Systematic Literature Review on Software Security Vulnerability Information Extraction
Sofonias Yitagesu, Zhenchang Xing, Xiaowang Zhang, Zhiyong Feng, Tingting Bi, Linyi Han, Xiaohong LiBackground. Software vulnerabilities are increasing in complexity and scale, posing great security risks to many software systems. Extracting information about software vulnerabilities is a critical area of research that aims to identify and create a structured representation of vulnerability-related information. This structured data helps software systems better understand vulnerabilities and provides security professionals with timely information to mitigate the impact of rapidly growing vulnerabilities while guiding future research to develop more secure systems. However, this process relies on the effectiveness of information extraction to transform manual vulnerability analysis from security experts to digital solutions. Despite its importance, the unique nature of vulnerability information and the fast pace at which machine learning-based extraction methods and techniques have evolved make it challenging to assess the current successes, failures, challenges, and opportunities within this research area. This study presents a systematic literature review aimed at clarifying this complex landscape.

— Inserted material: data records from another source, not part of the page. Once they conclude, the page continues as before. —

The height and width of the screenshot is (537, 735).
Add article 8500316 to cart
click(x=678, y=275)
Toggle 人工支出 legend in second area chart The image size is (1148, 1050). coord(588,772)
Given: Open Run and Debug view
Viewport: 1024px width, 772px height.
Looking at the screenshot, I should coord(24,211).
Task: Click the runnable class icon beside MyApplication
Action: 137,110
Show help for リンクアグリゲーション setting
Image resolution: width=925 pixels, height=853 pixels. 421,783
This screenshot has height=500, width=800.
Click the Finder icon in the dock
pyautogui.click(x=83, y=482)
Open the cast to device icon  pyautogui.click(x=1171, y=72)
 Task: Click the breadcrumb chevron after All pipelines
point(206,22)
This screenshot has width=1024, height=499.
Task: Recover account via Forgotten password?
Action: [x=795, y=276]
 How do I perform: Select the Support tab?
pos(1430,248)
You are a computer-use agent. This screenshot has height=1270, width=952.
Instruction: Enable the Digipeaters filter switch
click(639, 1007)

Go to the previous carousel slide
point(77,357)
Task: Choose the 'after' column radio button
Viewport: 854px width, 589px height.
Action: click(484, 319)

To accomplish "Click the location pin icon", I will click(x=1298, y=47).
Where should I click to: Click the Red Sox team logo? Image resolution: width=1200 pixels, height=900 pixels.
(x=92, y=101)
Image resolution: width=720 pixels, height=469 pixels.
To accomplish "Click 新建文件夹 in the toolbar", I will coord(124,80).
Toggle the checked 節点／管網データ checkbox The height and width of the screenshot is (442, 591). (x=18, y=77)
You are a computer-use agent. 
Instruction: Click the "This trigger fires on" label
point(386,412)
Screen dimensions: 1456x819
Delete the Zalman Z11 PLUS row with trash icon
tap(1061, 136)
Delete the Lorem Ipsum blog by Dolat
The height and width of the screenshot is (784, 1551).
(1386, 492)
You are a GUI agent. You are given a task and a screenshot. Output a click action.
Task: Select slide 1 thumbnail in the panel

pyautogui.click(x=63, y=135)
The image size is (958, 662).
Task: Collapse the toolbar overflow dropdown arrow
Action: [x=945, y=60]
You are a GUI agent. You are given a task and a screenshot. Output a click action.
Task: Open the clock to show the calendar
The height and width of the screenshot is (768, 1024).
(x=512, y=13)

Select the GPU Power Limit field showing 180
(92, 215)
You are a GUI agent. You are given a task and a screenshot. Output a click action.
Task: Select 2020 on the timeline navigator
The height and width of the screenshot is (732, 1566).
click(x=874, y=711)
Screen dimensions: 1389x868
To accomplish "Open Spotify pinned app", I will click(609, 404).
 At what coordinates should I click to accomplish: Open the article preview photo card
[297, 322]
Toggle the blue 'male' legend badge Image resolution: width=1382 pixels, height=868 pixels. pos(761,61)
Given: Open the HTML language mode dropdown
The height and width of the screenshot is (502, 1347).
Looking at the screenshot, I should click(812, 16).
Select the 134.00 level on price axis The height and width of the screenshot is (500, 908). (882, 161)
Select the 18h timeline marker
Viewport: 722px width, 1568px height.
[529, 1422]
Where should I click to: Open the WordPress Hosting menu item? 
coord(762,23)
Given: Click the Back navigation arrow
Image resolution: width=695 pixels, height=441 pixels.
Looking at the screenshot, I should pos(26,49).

Methods. In this study, we conduct a systematic literature review (SLR) to explore existing research focusing on extracting information about software security vulnerabilities. We search for 829 primary studies on security vulnerability information extraction from seven widely used online digital libraries, focusing on top peer-reviewed journals and conferences published between 2001 and 2024. After applying our inclusion and exclusion criteria and the snowballing technique, we narrowed our selection to 87 studies for in-depth analysis and addressed four main research questions. We collect qualitative and quantitative data from each study, identifying 34 components such as research problems, methods, contributions, evaluation metrics, results, types of extracted vulnerability information, challenges, and limitations. We use meta-analysis, statistical machine learning, and text-mining techniques to identify themes, patterns, and trends across the primary studies and visualize findings.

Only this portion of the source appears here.